言語活動の重要性がよく言われます。子どもの精神面の発達においても言語活動は大きな意味を持っています。
たとえば、「キレる子どもは、言葉が先にキレる」ということをよく聞きます。自分の気持ちをうまく伝る言葉が見つからなくて、言葉が途切れて、そしてキレた行動をしてしまう。大人だってこのような状況になることはあります。人がキレるときは、コミュニケーションがうまくとれないときが多いのです。自分の気持ちを表現する、うまく相手に伝えるということは決して簡単なことではありません。

こういうキレやすい子どもの対応を考えることは、学習活動における言語活動を考えるヒントにもなります。
実際に子どもがキレてしまった場合、大きな声で叱ったりすることはより興奮させて逆効果になります。大丈夫だとやさしく抱きかかえてあげる、落ち着くまでじっと見守る、別の場所に連れて行って一人にしてあげるなど、まず落ち着かせることが一番です。
ここで、子どもをしかるのではなく、自分の気持ちを言葉にすることを意識します。

「どうしたの」
「むかついた」
「何にむかついたの」
「よくわからない」
「むかつく前に何があったか教えてくれるかな」
「△△君に『ボールを貸して』って言った」
「ボールがほしかったんだね。そしたら」
「『今、□□君と使っているから嫌だ』と言われた」
「嫌だと言われたんだ。それで」
「むかついた」
「そうか、その後どうしたの」
「ボールをとって、放り投げた」
「○○君は、ボールを放り投げたかったのかな」
「よくわからない。気がついていたら、放り投げていた」
「本当にボールを放り投げたかったのかな」
「よくわからない」
「○○君はボールを放り投げたかったんじゃないと思うよ。

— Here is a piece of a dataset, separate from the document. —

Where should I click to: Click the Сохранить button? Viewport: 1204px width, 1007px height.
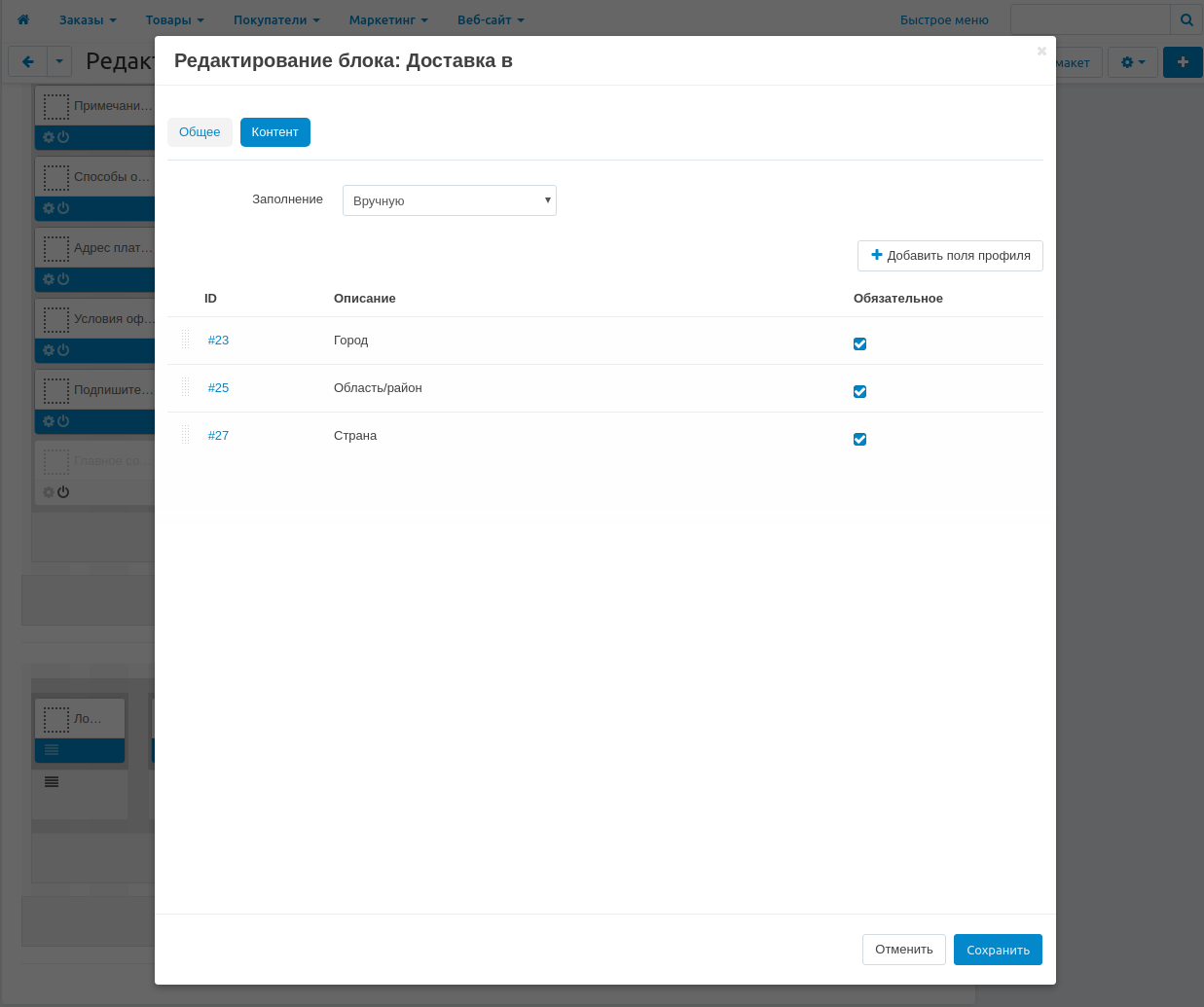[x=998, y=950]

○○君は、本当はどうしたかったんだろう。一緒に遊びたかったのかな」
「うーん、そうかもしれない」
「一緒に遊びたかったんだ。それなのに嫌だと言われて仲間外れになった気がしたのかな」
「なんか、はじかれた気がした」
「そうか、はじかれた気がしたんだ。それで、ボールを放り投げちゃったんだ。じゃあ、どうすればよかったんだろう」
・・・

言葉がキレてしまう子です、なかなかうまく伝えることができないかもしれません。辛抱強く一つひとつ聞いてあげます。うまく言えないときには「・・・と思ったのかな」とこちらから言葉を向けたり、それはこういうことではないかと整理してあげます。そして、自分の感情は何だったかを気づかせ、言葉にしていくのです。

言葉を習得していくには、実際にその言葉が生きた状況で使われる、使う必要があります。「むかつく」という言葉でしか伝えられない子どもには、そのときの自分の感情や状況を言葉を使って相手に伝えるという経験をさせる必要があるのです。学習活動における言語活動も同じです。伝えるべきものがあって、それを伝える経験をすることが大切です。そして、このとき伝えるべき相手がきちんと聞く姿勢を見せる、またわからないことがあれば質問するといったコミュニケーションが成り立つような工夫が必要なのです(言語活動を支える力をつける参照)。